State the number of lines in the records that contain "computer", with no other words.

Working data START

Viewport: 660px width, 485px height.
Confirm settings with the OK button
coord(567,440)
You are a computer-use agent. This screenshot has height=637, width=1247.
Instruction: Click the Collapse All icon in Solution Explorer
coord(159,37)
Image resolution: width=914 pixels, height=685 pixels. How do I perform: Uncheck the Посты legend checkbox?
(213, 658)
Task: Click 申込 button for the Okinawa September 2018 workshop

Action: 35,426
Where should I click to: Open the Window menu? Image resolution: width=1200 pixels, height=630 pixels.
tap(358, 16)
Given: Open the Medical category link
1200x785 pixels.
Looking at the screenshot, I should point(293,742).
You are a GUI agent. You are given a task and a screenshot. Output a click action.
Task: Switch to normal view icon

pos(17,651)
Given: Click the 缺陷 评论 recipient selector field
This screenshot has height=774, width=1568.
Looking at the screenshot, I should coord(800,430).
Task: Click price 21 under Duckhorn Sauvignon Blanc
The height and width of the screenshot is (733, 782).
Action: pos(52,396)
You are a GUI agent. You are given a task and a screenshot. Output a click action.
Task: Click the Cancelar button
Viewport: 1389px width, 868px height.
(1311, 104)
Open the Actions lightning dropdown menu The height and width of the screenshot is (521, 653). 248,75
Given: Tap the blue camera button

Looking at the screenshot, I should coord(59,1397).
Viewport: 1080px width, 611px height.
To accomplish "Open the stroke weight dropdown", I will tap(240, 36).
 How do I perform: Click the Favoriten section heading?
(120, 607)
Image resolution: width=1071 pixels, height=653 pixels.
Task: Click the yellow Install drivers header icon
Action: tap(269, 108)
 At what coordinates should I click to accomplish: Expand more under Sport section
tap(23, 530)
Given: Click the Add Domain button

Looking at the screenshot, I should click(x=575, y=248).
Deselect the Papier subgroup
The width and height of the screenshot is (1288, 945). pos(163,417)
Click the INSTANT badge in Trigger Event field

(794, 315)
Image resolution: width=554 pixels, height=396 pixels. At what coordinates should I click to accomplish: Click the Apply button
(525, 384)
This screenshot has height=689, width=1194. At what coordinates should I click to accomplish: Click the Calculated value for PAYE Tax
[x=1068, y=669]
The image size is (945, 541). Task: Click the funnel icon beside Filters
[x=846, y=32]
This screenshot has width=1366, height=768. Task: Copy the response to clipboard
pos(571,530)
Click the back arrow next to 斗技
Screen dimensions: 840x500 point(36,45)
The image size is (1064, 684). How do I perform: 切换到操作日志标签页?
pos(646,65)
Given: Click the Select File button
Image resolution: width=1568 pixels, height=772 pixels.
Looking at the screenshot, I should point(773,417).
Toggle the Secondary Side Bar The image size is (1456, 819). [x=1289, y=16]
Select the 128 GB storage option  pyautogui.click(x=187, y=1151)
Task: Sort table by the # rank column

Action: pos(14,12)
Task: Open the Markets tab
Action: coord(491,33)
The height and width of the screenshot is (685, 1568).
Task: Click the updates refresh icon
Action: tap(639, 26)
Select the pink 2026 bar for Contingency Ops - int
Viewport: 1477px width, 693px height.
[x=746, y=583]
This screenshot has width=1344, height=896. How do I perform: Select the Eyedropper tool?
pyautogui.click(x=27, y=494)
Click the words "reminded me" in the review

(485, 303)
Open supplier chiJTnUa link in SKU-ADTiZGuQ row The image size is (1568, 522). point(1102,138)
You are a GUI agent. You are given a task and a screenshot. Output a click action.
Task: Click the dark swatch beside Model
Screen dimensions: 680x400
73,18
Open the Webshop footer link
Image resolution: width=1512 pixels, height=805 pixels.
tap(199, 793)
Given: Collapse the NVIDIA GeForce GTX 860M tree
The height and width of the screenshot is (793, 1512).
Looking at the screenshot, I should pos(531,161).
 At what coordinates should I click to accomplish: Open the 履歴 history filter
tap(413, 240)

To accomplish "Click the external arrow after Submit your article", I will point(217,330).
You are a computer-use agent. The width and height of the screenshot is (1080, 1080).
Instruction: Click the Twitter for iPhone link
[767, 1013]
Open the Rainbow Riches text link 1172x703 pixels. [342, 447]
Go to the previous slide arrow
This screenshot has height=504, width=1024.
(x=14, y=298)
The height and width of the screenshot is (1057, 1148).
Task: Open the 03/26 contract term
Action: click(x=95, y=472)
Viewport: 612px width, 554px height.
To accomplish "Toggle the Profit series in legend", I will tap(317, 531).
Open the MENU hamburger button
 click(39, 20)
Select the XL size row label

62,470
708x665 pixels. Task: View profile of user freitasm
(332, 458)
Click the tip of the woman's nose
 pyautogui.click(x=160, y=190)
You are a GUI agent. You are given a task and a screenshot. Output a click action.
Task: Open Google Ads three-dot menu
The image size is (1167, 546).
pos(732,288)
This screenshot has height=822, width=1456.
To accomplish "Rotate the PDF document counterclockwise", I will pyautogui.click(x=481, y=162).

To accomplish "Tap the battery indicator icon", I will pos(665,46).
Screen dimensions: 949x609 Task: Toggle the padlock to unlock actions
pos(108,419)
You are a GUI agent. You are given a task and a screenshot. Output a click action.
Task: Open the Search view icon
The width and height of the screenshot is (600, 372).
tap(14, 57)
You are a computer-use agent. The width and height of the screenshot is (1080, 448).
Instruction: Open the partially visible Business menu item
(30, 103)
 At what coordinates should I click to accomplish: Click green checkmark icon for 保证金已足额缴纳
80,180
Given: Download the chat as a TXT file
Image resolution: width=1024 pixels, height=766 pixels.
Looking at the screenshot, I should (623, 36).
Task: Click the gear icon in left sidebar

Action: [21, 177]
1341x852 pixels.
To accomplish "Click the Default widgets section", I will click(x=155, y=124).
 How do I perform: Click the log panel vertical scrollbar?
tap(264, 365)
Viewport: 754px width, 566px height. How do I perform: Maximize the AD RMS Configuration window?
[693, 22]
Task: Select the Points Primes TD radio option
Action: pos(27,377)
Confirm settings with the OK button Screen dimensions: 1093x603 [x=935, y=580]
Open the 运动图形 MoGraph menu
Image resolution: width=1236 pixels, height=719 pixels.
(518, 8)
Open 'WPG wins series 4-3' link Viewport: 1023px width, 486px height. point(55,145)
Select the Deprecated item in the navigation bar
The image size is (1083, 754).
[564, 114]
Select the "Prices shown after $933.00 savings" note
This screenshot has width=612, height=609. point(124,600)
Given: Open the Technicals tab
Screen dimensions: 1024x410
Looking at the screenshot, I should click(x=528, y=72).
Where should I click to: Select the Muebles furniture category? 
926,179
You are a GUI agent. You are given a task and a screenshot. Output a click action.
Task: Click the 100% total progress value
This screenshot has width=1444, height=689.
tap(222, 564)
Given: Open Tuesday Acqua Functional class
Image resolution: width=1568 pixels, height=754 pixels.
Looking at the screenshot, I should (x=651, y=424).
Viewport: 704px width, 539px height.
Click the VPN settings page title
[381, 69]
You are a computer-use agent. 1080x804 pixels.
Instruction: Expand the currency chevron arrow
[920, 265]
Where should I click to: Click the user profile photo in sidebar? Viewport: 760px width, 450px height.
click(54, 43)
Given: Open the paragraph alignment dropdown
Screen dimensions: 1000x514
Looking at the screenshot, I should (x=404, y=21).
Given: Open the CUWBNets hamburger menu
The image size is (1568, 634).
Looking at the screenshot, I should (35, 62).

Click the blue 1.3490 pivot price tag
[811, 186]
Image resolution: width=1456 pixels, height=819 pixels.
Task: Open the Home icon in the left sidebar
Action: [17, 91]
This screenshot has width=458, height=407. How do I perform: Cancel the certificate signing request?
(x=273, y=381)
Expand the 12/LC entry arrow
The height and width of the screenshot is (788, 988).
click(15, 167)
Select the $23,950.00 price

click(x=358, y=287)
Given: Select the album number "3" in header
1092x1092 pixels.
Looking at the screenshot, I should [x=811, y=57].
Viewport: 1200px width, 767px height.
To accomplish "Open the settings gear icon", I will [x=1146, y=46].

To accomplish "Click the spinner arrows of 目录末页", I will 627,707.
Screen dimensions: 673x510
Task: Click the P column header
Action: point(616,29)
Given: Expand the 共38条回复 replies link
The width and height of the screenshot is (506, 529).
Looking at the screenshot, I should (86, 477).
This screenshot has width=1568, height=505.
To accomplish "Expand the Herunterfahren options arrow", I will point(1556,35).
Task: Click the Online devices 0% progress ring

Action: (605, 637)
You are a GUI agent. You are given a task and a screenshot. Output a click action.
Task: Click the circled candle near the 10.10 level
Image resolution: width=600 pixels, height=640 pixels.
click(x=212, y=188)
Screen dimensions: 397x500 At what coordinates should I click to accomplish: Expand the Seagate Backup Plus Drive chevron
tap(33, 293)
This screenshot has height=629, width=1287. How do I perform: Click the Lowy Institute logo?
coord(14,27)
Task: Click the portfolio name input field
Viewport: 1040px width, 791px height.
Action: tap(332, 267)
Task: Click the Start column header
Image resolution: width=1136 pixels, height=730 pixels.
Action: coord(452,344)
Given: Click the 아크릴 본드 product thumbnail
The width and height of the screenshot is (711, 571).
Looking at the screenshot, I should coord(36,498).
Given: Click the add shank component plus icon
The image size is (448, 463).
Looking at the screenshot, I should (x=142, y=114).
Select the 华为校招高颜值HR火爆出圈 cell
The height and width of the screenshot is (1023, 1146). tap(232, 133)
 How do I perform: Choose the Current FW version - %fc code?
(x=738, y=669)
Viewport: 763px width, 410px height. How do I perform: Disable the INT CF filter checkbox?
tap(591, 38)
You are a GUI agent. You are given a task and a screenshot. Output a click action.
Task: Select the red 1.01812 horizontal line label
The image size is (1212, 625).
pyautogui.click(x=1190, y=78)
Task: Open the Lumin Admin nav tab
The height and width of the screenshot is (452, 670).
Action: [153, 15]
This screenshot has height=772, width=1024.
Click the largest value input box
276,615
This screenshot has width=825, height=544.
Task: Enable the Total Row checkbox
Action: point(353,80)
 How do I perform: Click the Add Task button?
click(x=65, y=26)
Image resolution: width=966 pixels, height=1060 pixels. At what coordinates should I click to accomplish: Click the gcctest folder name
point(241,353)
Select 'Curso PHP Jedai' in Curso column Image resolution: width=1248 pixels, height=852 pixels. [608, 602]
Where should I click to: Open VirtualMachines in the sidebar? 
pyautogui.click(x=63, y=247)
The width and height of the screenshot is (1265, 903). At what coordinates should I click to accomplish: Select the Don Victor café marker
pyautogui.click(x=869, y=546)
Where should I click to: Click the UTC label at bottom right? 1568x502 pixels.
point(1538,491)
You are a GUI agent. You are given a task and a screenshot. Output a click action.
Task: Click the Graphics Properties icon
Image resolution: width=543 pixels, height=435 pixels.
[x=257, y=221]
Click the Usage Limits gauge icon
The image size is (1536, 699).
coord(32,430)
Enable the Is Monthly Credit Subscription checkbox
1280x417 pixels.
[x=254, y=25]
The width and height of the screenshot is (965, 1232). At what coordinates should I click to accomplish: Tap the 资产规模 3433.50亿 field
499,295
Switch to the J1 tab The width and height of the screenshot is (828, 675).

Working data END

Answer to this task:
4